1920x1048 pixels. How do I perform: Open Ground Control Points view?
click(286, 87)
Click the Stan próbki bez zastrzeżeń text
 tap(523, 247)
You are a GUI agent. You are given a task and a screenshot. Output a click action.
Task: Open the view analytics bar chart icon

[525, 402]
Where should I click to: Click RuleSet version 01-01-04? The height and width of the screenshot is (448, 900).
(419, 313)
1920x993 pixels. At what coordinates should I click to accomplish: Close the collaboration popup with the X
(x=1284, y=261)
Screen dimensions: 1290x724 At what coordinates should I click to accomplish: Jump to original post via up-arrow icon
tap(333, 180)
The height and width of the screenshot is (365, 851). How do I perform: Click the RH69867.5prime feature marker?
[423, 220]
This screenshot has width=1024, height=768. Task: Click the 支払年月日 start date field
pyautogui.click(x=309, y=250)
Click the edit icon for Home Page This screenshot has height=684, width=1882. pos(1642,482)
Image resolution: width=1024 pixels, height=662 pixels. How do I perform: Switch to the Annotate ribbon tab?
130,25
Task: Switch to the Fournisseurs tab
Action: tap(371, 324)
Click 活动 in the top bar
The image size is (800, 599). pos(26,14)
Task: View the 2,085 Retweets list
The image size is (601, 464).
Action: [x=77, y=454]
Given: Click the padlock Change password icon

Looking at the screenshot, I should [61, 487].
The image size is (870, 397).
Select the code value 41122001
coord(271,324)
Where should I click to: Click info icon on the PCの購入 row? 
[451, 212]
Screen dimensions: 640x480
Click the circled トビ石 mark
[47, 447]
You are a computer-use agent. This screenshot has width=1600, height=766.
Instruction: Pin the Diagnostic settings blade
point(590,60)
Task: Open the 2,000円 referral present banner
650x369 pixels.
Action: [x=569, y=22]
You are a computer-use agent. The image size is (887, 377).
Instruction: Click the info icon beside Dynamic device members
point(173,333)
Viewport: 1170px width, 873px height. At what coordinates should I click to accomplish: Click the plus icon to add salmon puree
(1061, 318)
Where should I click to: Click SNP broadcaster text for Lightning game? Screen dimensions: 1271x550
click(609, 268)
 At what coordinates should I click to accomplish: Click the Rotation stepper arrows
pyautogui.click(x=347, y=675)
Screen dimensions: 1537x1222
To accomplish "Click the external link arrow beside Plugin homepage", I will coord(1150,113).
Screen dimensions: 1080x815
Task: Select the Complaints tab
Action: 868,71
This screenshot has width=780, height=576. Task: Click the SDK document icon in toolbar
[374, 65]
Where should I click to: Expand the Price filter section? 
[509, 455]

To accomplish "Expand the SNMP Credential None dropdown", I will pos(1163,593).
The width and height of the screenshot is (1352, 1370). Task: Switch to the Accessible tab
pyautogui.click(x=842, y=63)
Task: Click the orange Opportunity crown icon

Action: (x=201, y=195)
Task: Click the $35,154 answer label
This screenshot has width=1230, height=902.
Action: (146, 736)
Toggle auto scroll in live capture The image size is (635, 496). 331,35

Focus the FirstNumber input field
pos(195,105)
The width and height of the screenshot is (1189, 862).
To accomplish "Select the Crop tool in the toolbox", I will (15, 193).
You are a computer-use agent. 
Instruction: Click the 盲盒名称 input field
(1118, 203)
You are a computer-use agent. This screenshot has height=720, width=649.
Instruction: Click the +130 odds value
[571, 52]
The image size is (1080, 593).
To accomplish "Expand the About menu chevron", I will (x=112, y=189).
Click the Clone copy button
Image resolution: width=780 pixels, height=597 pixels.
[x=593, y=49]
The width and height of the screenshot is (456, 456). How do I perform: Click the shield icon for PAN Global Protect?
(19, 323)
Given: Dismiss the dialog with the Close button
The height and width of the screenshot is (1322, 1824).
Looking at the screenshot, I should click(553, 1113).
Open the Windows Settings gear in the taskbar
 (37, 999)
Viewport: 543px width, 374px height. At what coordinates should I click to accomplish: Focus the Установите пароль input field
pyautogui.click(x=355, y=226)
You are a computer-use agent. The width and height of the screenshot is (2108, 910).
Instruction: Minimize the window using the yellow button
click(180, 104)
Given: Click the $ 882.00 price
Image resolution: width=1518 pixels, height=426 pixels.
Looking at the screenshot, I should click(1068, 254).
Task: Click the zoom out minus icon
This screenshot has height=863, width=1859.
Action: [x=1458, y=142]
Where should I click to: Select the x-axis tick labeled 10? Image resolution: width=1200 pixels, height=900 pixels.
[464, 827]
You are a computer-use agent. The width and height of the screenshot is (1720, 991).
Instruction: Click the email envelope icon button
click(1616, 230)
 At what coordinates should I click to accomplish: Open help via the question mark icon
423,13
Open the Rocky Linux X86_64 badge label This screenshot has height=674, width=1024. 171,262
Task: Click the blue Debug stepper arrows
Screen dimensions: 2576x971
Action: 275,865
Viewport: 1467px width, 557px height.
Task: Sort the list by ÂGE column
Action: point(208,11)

_Work request_.
Word for word, set down all of the material.

_Answer for this exercise_.
1920x1048 pixels. How do I perform: Open Ground Control Points view?
click(286, 87)
Click the Stan próbki bez zastrzeżeń text
 tap(523, 247)
You are a GUI agent. You are given a task and a screenshot. Output a click action.
Task: Open the view analytics bar chart icon

[525, 402]
Where should I click to: Click RuleSet version 01-01-04? The height and width of the screenshot is (448, 900).
(419, 313)
1920x993 pixels. At what coordinates should I click to accomplish: Close the collaboration popup with the X
(x=1284, y=261)
Screen dimensions: 1290x724 At what coordinates should I click to accomplish: Jump to original post via up-arrow icon
tap(333, 180)
The height and width of the screenshot is (365, 851). How do I perform: Click the RH69867.5prime feature marker?
[423, 220]
This screenshot has width=1024, height=768. Task: Click the 支払年月日 start date field
pyautogui.click(x=309, y=250)
Click the edit icon for Home Page This screenshot has height=684, width=1882. pos(1642,482)
Image resolution: width=1024 pixels, height=662 pixels. How do I perform: Switch to the Annotate ribbon tab?
130,25
Task: Switch to the Fournisseurs tab
Action: tap(371, 324)
Click 活动 in the top bar
The image size is (800, 599). pos(26,14)
Task: View the 2,085 Retweets list
The image size is (601, 464).
Action: [x=77, y=454]
Given: Click the padlock Change password icon

Looking at the screenshot, I should [61, 487].
The image size is (870, 397).
Select the code value 41122001
coord(271,324)
Where should I click to: Click info icon on the PCの購入 row? 
[451, 212]
Screen dimensions: 640x480
Click the circled トビ石 mark
[47, 447]
You are a computer-use agent. This screenshot has width=1600, height=766.
Instruction: Pin the Diagnostic settings blade
point(590,60)
Task: Open the 2,000円 referral present banner
650x369 pixels.
Action: [x=569, y=22]
You are a computer-use agent. The image size is (887, 377).
Instruction: Click the info icon beside Dynamic device members
point(173,333)
Viewport: 1170px width, 873px height. At what coordinates should I click to accomplish: Click the plus icon to add salmon puree
(1061, 318)
Where should I click to: Click SNP broadcaster text for Lightning game? Screen dimensions: 1271x550
click(609, 268)
 At what coordinates should I click to accomplish: Click the Rotation stepper arrows
pyautogui.click(x=347, y=675)
Screen dimensions: 1537x1222
To accomplish "Click the external link arrow beside Plugin homepage", I will coord(1150,113).
Screen dimensions: 1080x815
Task: Select the Complaints tab
Action: 868,71
This screenshot has width=780, height=576. Task: Click the SDK document icon in toolbar
[374, 65]
Where should I click to: Expand the Price filter section? 
[509, 455]

To accomplish "Expand the SNMP Credential None dropdown", I will pos(1163,593).
The width and height of the screenshot is (1352, 1370). Task: Switch to the Accessible tab
pyautogui.click(x=842, y=63)
Task: Click the orange Opportunity crown icon

Action: (x=201, y=195)
Task: Click the $35,154 answer label
This screenshot has width=1230, height=902.
Action: (146, 736)
Toggle auto scroll in live capture The image size is (635, 496). 331,35

Focus the FirstNumber input field
pos(195,105)
The width and height of the screenshot is (1189, 862).
To accomplish "Select the Crop tool in the toolbox", I will (15, 193).
You are a computer-use agent. 
Instruction: Click the 盲盒名称 input field
(1118, 203)
You are a computer-use agent. This screenshot has height=720, width=649.
Instruction: Click the +130 odds value
[571, 52]
The image size is (1080, 593).
To accomplish "Expand the About menu chevron", I will (x=112, y=189).
Click the Clone copy button
Image resolution: width=780 pixels, height=597 pixels.
[x=593, y=49]
The width and height of the screenshot is (456, 456). How do I perform: Click the shield icon for PAN Global Protect?
(19, 323)
Given: Dismiss the dialog with the Close button
The height and width of the screenshot is (1322, 1824).
Looking at the screenshot, I should click(553, 1113).
Open the Windows Settings gear in the taskbar
 (37, 999)
Viewport: 543px width, 374px height. At what coordinates should I click to accomplish: Focus the Установите пароль input field
pyautogui.click(x=355, y=226)
You are a computer-use agent. The width and height of the screenshot is (2108, 910).
Instruction: Minimize the window using the yellow button
click(180, 104)
Given: Click the $ 882.00 price
Image resolution: width=1518 pixels, height=426 pixels.
Looking at the screenshot, I should click(1068, 254).
Task: Click the zoom out minus icon
This screenshot has height=863, width=1859.
Action: [x=1458, y=142]
Where should I click to: Select the x-axis tick labeled 10? Image resolution: width=1200 pixels, height=900 pixels.
[464, 827]
You are a computer-use agent. The width and height of the screenshot is (1720, 991).
Instruction: Click the email envelope icon button
click(1616, 230)
 At what coordinates should I click to accomplish: Open help via the question mark icon
423,13
Open the Rocky Linux X86_64 badge label This screenshot has height=674, width=1024. 171,262
Task: Click the blue Debug stepper arrows
Screen dimensions: 2576x971
Action: 275,865
Viewport: 1467px width, 557px height.
Task: Sort the list by ÂGE column
Action: point(208,11)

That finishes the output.